Treating challenges that aren’t disorders

If you’ve sought mental health support for a child, you might have seen a note in their diagnosis or medical record about specific challenges they’re dealing with. For example, “V61.8 – Sibling Relational Problem” or “Z63.7 – Ill family member.” These codes are often called V codes or Z codes. They are not mental health disorders, but they can still be an important factor in the child’s treatment.

V codes and Z codes give clinicians a way of noting situations that might be stressful for a child and have a negative impact on their mental health. They indicate that a child might need support to deal with that event or challenge.

V codes and Z codes are not just for children. Clinicians may use these codes with adolescents and adults too, and they can be helpful for patients of all ages.

V codes come from two clinical guides, the DSM-5 and the ICD-9. Z codes come from a more recently updated guide, the ICD -10. But V codes and Z codes work the same way in a diagnosis, and both are still widely used.

Sometimes you’ll see a V or Z code alongside a diagnosis of a mental health disorder. Other times, a clinician might use a code in the record of a child who doesn’t have a mental health diagnosis. The idea is that mental health support can be helpful for kids in specific stressful situations, whether or not they have a diagnosis.

Here are a few ways that V and Z codes can be useful in mental health treatment:

  • They help kids without diagnosable disorders get support. For instance, a child who is dealing with a death in the family or a stressful situation (switching schools, moving, parents’ divorce) might need help coping with change and processing their emotions. V and Z codes help kids in hard situations get support without the stigma or complication of an unnecessary diagnosis.
  • They alert other professionals to important issues. When a child’s diagnosis includes a V or Z code, it lets other people who see the diagnosis — pediatricians, teachers, clinicians the child sees in the future — know to pay attention to that specific challenge in the child’s life.
  • They emphasize the importance of kids’ social and environmental contexts. Often, children’s emotional and behavioral challenges stem in large part from their surroundings. By using a V or Z code, clinicians can highlight the importance of specific factors in the child’s life at home, at school or in their community.

◆ ◆ ◆ ◆

Task objective – Transcribe the passage on V codes and Z codes above, beginning at the words "Sometimes you’ll see" and stopping after "an unnecessary diagnosis.". The records that come next have no connection to the passage on V codes and Z codes.

Record excerpts –
◆ ◆ ◆ ◆

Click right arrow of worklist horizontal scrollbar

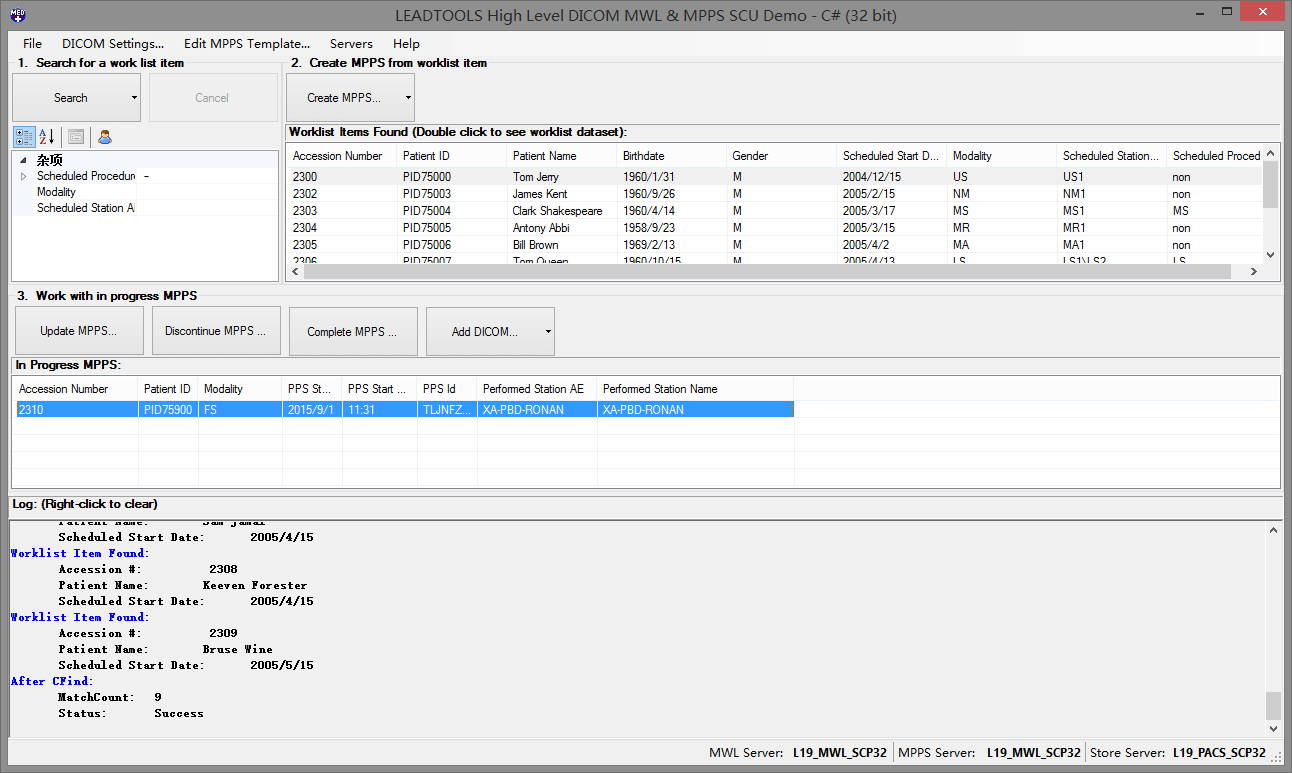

◆ ◆ ◆ ◆

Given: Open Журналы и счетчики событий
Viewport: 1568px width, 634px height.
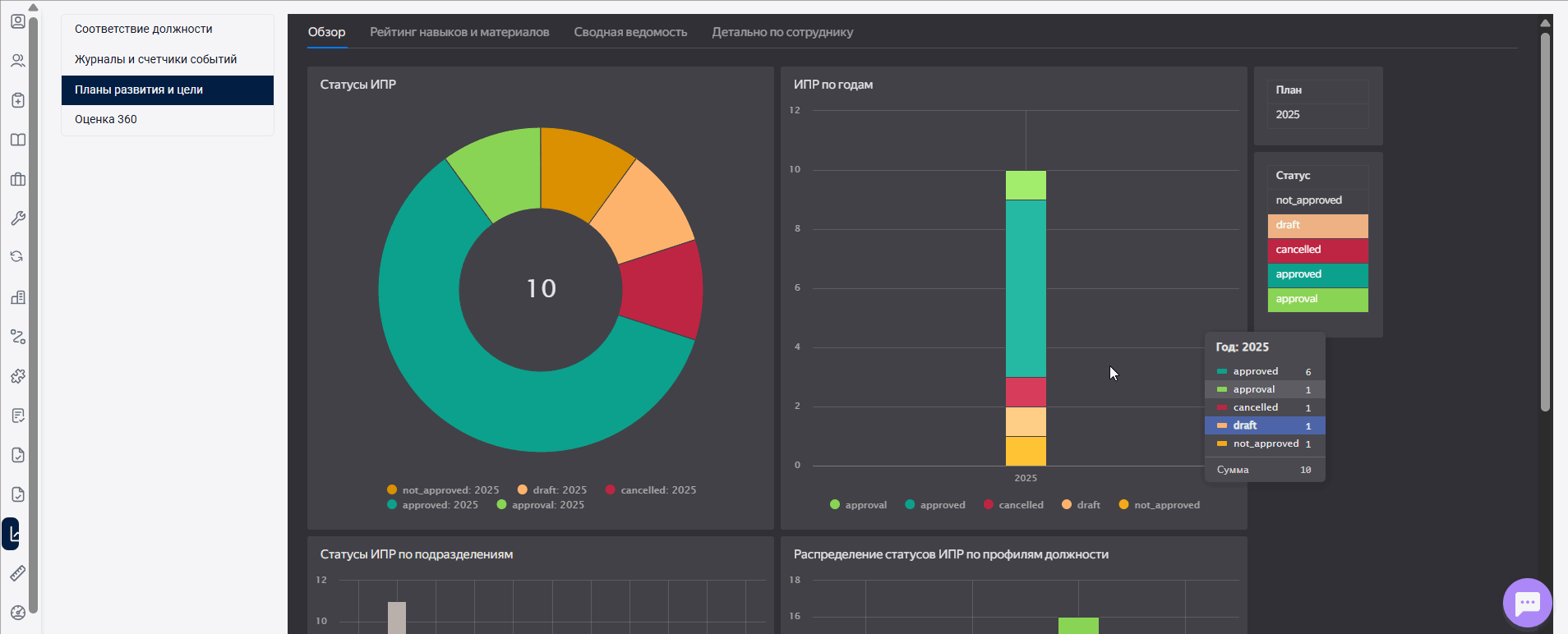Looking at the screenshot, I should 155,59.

◆ ◆ ◆ ◆

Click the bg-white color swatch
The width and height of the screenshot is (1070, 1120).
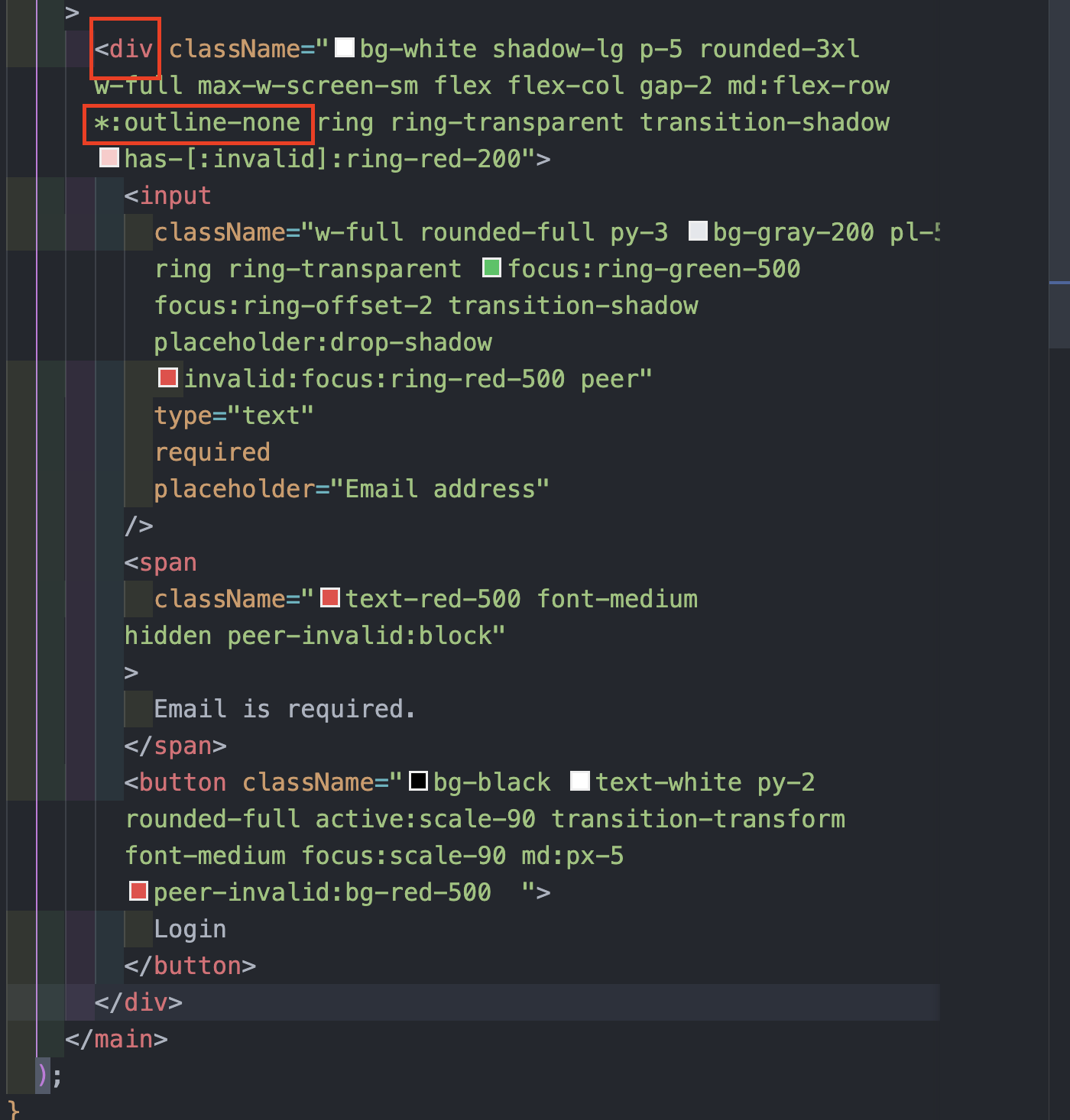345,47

◆ ◆ ◆ ◆

The completed task –
Sometimes you’ll see a V or Z code alongside a diagnosis of a mental health disorder. Other times, a clinician might use a code in the record of a child who doesn’t have a mental health diagnosis. The idea is that mental health support can be helpful for kids in specific stressful situations, whether or not they have a diagnosis.

Here are a few ways that V and Z codes can be useful in mental health treatment:

  • They help kids without diagnosable disorders get support. For instance, a child who is dealing with a death in the family or a stressful situation (switching schools, moving, parents’ divorce) might need help coping with change and processing their emotions. V and Z codes help kids in hard situations get support without the stigma or complication of an unnecessary diagnosis.